The federal election is little over a week away, and Thursday evening all Grande Prairie-Mackenzie candidates were all in one place at the Douglas J Cardinal Theatre to take part in the Grande Prairie Chamber of Commerce’s All Candidates Forum.
During the debate NDP candidate Saba Mossagizi was asked to speak about her party’s plans to ease the cost of post-secondary education in Canada.
“We want to help young people make a little bit more through a federal minimum so that should you be working part time to try to pay off student loans, that you’ll be able to at least meet the poverty level.”
PC candidate Chris Warkentin also weighed in on his party’s plans to ease the burden of paying tuition.
“We’ve changed the way in which Peace Country kids can get student loans now.
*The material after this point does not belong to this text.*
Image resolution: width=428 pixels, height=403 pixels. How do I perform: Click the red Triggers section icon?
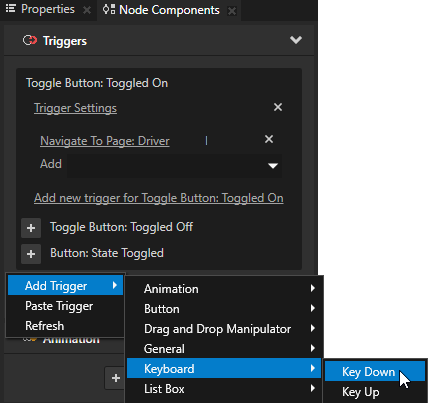point(30,40)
They’re no longer going to be tested as fit or not fit if their parents are so called ‘wealthy’ because they’re farmers. They are going to be able to get it like every other kid everywhere else in the country.”
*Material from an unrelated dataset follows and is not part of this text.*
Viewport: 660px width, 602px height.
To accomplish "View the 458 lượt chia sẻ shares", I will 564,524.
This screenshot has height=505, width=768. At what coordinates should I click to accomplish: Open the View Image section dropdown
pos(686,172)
Warkentin was also asked to speak about his party’s policy on exploring alternative energy opportunities.
“I am convinced that there is no complete replacement to oil and gas. One of the things we strongly believe is moving toward efficient use of the fuels that we do use.”
The Green Party’s James Friesen also spoke briefly to his party’s alternative energy policy.
“We would put money into small business to build solar panels, to build necessary things. I think that creating jobs and moving toward alternative energy are totally inseparable .”
Dylan Thompson was asked about the Libertarian Party’s plans to improve the movement of goods from land-locked Alberta to tide water, in order for them to reach international markets.
“The Libertarian Party would eliminate custom duties and import taxes, and lower regulations, and I think both of those things would move us toward more of a free market which would help the flow of goods.”
Liberal candidate Reagan Johnston commented on the need for a more effective service agreement between farmers and rail companies, as well as his party’s concern for the new Trans Pacific Partnership.
“We as the Liberal Party want to look at that and actually have the people’s voices heard, we want to debate it in the House of Commons and make sure that it is right for all Canadians and it’s not just benefiting the few and pigeonholing the rest.”
The entire event started at 6:30 with opening statements and wrapped up roughly two hours later. Questions regarding subjects like Bill C-51, Canada’s status as a peacekeeping nation, and the United Nations Declaration on the Rights of Indigenous Peoples were asked of the candidates.
Canadians head to the polls on October 19.